Digital cameras are killing off the 35mm film format (and it already killed Polaroid film), but it has been a boon for medium-format film photography. Digital cameras, cheap scanners and the proliferation of information on the net means it is easier than ever to work with medium-format film. The continuing popularity of Holga, Diana and other toy medium-format film cameras is of course helping as well. According to photography store people in both Osaka and Stockholm (yes, two of them, total), both new and used medium format equipment has seen increasing sales for the past few years while 35mm is tanking. If you stay away from the big Brand names (Rolleiflex, Hasselblad), you can still find inexpensive and very capable used equipment.
My experience with the Yashica so far - after one roll of film - has been very positive. The camera is entirely manual of course, but easy to use; loading and unloading film, for instance, was no problem (just search the net for lots of instructions and tips). There's a light meter built in, but I've ignored it in favour of my digital camera. I use it as a light meter and "polaroid camera" for test shots. Once I'm happy with what the digital camera is showing me I can switch to the Yashica for the real shot. With only 12 pictures per roll you tend to take your time and really think things through before taking a picture. I'm certainly getting more images I'm happy with than I do with a digital camera.
They look a little silly, but lowrider bicycles are apparently fairly popular among a segment of young people here. This one is outside Sam and Dave's on sakaisuji street. Click on the image for a larger size, and you can find the full size on my Flickr photo stream.
Two things stand out with this camera: the viewfinder and the shutter. It has a glass focusing screen at the top - a big, beautiful focusing screen - that is just like having a digital camera live view, but without all its drawbacks (this really is live, after all, not recorded and shown on small screen). The viewfinder has a pop-up hood; in it is a small magnifying loupe you can flip up to check the focus precisely. The shutter is a leaf shutter (it's in the lens, not in front of the film), so it's almost silent, very fast, and produces no vibrations at all. And if you want to use flash (there's a flash socket on the camera) it will sync up to the maximum shutter speed.
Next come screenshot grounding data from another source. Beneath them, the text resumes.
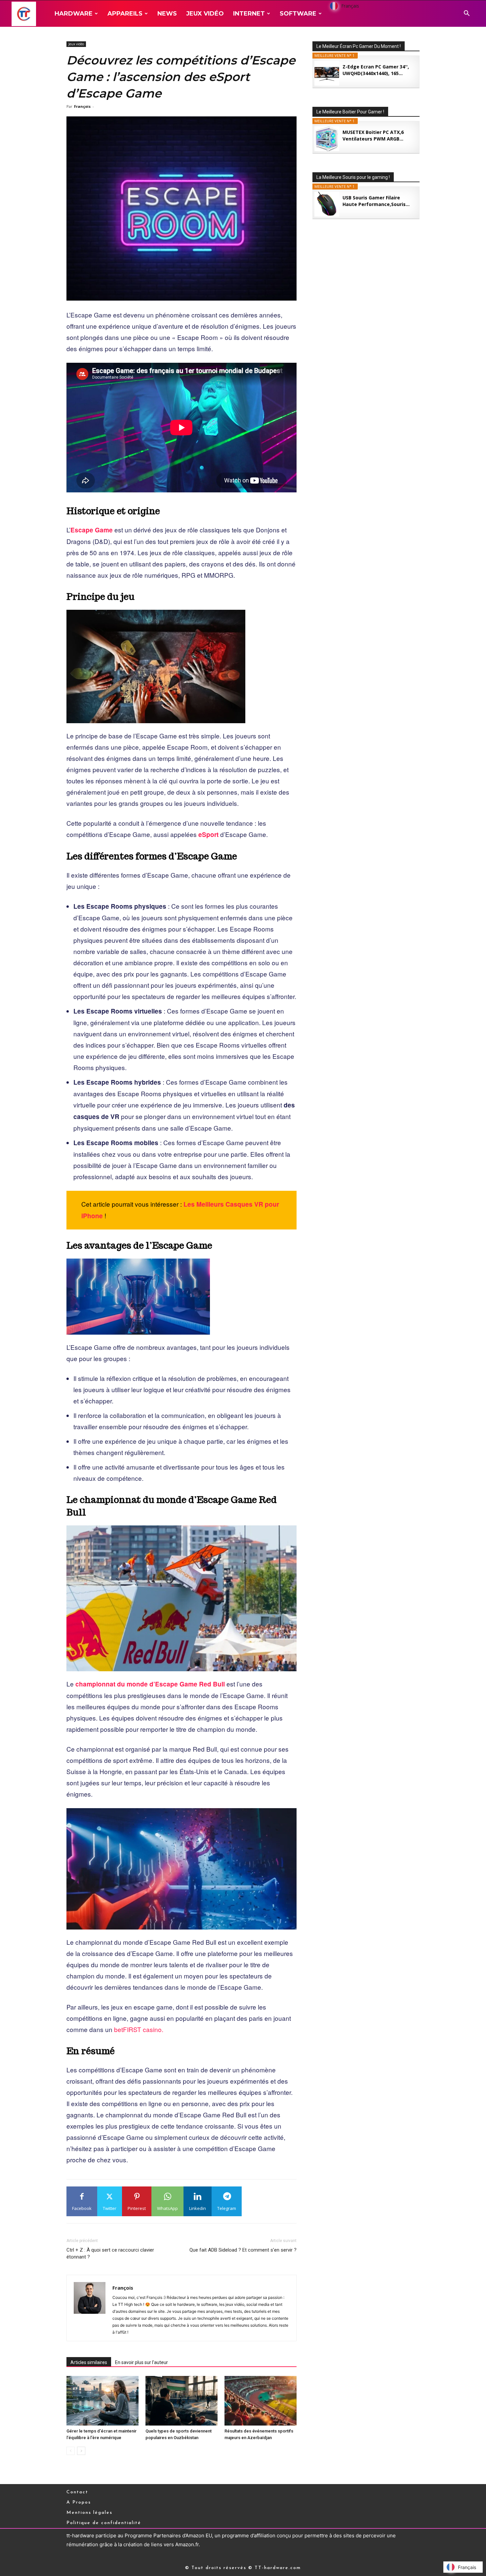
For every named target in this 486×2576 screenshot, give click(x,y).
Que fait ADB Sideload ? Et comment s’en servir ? (243, 2250)
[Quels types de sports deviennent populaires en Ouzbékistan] (181, 2401)
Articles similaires (88, 2362)
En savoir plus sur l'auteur (141, 2362)
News (167, 13)
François (82, 106)
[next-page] (81, 2451)
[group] (181, 1041)
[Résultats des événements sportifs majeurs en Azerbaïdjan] (260, 2401)
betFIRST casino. (138, 2029)
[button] (466, 14)
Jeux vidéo (205, 13)
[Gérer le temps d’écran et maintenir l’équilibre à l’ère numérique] (102, 2401)
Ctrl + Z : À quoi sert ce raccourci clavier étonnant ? (110, 2253)
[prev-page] (70, 2451)
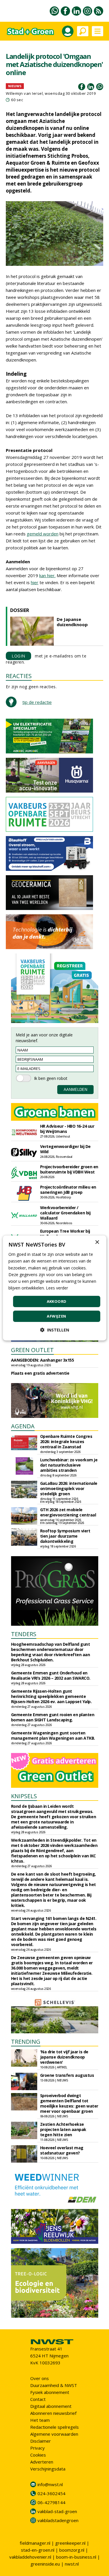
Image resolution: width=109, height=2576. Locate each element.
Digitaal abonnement (51, 2406)
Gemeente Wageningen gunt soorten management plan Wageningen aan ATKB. (53, 1735)
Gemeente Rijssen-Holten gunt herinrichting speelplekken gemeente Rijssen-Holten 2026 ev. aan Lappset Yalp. (51, 1696)
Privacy (37, 2448)
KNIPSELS (24, 1796)
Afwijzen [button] (56, 1316)
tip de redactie (37, 702)
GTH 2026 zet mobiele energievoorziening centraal (68, 1512)
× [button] (97, 1242)
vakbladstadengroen (57, 2520)
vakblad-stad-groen (57, 2511)
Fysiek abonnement (49, 2392)
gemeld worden (42, 534)
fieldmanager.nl (35, 2543)
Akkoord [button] (57, 1301)
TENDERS (23, 1634)
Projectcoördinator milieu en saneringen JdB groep (68, 1189)
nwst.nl (72, 2564)
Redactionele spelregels (54, 2427)
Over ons (39, 2378)
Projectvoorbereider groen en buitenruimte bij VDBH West (69, 1169)
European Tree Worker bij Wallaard (65, 1233)
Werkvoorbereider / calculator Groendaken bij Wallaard (65, 1213)
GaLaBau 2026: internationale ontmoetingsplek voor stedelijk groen (68, 1488)
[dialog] (54, 1288)
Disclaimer (40, 2441)
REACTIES (19, 676)
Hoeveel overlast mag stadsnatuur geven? (61, 2150)
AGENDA (23, 1426)
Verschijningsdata (47, 2469)
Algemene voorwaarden (54, 2434)
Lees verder (57, 1288)
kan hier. (47, 575)
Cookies (38, 2455)
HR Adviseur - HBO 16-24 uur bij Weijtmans (67, 1128)
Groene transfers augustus (67, 2075)
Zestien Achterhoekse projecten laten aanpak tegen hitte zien (63, 2129)
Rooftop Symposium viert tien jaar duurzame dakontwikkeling (65, 1536)
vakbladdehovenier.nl (30, 2557)
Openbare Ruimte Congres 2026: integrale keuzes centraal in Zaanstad (66, 1441)
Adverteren (41, 2462)
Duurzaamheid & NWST (53, 2385)
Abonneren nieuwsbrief (53, 2413)
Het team (40, 2420)
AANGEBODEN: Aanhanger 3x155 (42, 1360)
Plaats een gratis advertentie (40, 1373)
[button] (54, 1330)
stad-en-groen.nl (37, 2550)
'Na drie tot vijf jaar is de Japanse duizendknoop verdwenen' (64, 2057)
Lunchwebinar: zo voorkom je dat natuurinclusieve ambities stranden (69, 1465)
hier (34, 582)
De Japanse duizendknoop (72, 621)
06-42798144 (51, 2502)
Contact (38, 2399)
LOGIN (18, 656)
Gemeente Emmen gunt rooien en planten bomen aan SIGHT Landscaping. (52, 1717)
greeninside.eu (45, 2564)
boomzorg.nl (71, 2550)
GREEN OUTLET (32, 1350)
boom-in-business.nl (76, 2557)
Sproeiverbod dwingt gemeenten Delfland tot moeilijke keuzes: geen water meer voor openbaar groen (69, 2103)
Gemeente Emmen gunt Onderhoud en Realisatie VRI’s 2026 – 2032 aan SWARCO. (50, 1675)
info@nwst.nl (50, 2484)
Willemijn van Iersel (24, 93)
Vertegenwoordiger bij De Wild (65, 1149)
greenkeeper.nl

There are drawbacks of course, but no serious ones. First, the viewfinder is flipped "left-to-right". As you look into the screen, it's the right side up, but your left side is on the right and vice versa. So when you want to see more of the left side of the image you need to turn right. Rather disorienting at first and takes a little while to get used to, but no big deal.
Using a separate camera to meter means you can't really react when the light changes quickly (the rain image below suffers from this); but then, this isn't a camera made for quick snapshots. The lens on the Yashica is quite good but has a few flaws. It's somewhat soft until you stop it down a fair amount, it has a tendency to flare (I need to get a hood, I think), and corners are quite fuzzy and smeared out (check the bottom corners in the bicycle image).
The rainy season - Tsuyu - is still going strong, creating fast-changing light as the weather whips back and forth between sort-of sunny and pouring rain. Film is better than digital at adapting to it, but there are limits of course.
With a camera bag over your shoulder and peering down a TLR hanging off your neck, you're not exactly Mr. Invisible. People know you're there and they know you have a big, old camera pointed at them. Nevertheless, it seems to be really good for street photography. While people easily notice you, they don't seem to be bothered by the camera the way they are with a DSLR and big lens, and the way you hold the camera means you naturally get a lower, more pleasant perspective on your subject.
Using film is not a problem either. It took me a month or so to use up my first roll, and that was with half the frames taken to test the camera. One roll is 250 yen and 500 yen to develop for a total cost of around 750 yen. Which, per month, is nothing I'd worry too much about. I could develop myself and save a bit, but really, why bother? I scan on an old flatbed scanner with a film holder (CanoScan D2400); we have a newer scanner at home but it has film holders only for 35mm, not medium format. And yes, you do want a scanner with a holder and overhead light; scanning film using the flatbed directly doesn't work.
The original scans are at 2400dpi; at that resolution the image is somewhat blurry - due to the scanner or the lens - so I downscaled them to half linear size. I could scale them larger than that, but I really don't need images that big anyway.
Hi, I've enjoyed reading many of your posts! I am headed towards Osaka in the next couple days. Is there a store you would recommend that carries cheap medium format holga-like cameras there?
ReplyDeleteHmm. You see the Holga and likes here and there (and more often than not in design stores and such, rather than camera shops), but I'd say the price is pretty much the same everywhere.
ReplyDeleteI'd go to Yodobashi Camera in Umeda; they are sure to have them. Naniwa camera in Shinsaibashi may have them as well.
But if I were you I'd skip the Holga or Diana. For a similar lo-fi effect, I'd get an old medium-format box camera instead. Cheaper, more robust and with way more street cred. Just be sure you get a 120-format camera, and ask people in the store to show you how to load film and use it before you leave, to avoid a frustrating first few times.